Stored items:
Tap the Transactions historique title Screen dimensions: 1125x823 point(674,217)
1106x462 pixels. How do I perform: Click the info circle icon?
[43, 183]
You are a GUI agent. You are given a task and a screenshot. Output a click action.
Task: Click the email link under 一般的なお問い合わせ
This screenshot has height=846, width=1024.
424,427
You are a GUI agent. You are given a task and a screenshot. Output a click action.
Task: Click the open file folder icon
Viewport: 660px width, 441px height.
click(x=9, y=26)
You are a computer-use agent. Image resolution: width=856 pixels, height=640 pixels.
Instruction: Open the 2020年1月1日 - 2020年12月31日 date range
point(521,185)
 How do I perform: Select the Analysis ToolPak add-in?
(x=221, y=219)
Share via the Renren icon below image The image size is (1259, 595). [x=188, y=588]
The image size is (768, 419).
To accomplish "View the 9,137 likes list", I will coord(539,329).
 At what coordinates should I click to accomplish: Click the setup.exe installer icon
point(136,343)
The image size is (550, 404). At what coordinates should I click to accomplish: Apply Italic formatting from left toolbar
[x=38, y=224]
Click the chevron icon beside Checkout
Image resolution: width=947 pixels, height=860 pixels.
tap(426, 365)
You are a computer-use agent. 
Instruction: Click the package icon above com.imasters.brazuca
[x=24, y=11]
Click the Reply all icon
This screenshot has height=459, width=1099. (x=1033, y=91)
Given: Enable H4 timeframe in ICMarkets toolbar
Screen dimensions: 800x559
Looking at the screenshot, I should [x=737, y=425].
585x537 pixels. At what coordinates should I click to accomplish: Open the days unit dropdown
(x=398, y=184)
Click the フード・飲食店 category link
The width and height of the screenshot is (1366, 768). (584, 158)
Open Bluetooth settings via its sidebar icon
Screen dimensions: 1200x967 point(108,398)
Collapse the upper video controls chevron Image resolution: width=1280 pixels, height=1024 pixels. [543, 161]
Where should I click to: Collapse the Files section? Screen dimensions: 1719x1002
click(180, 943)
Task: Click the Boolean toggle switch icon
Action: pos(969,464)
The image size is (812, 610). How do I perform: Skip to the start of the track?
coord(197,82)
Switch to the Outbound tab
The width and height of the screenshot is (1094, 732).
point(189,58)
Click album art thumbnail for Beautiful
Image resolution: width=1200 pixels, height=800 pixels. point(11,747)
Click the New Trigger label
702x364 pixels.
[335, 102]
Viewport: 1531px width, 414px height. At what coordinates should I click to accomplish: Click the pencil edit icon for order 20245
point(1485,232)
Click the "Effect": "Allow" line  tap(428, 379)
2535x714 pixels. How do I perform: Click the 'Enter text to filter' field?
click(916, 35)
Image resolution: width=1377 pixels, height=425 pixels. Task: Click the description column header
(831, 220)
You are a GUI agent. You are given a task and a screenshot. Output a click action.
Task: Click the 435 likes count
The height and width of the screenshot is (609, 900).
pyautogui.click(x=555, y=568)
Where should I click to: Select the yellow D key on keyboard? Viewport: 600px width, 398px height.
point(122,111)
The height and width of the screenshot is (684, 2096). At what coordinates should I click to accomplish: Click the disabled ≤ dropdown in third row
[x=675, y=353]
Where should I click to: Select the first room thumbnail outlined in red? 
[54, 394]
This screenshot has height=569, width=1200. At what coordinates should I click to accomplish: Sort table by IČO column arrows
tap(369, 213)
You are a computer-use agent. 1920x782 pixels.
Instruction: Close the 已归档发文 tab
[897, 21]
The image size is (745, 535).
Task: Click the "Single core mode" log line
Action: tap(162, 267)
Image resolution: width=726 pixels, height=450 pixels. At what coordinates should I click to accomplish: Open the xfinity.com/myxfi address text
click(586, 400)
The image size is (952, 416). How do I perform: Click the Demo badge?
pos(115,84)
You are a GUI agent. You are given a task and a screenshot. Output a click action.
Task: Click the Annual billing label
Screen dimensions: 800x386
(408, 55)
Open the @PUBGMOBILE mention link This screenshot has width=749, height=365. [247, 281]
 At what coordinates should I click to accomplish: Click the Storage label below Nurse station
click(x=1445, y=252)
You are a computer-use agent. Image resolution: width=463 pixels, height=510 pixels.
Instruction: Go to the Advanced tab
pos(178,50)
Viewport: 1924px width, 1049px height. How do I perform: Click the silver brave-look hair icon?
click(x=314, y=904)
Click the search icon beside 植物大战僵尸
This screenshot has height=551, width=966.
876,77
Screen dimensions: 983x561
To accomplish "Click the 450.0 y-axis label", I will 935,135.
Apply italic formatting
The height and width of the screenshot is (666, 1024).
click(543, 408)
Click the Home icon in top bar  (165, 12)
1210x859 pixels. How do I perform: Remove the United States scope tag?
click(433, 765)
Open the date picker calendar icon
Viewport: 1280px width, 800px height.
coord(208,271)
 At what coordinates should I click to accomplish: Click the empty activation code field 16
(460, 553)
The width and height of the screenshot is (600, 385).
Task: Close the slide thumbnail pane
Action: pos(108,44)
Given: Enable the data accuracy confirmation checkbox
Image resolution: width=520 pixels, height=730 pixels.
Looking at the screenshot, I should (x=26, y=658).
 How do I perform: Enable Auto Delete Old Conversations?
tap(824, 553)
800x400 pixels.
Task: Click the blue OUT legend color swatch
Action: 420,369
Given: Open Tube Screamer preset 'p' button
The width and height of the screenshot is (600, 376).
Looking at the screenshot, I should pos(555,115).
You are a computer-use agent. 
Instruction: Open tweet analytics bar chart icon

## What the task asks
The lines needed are those in the data above that hold the string "beside"; copy each of them.

## Written answer
Click the chevron icon beside Checkout
Click the search icon beside 植物大战僵尸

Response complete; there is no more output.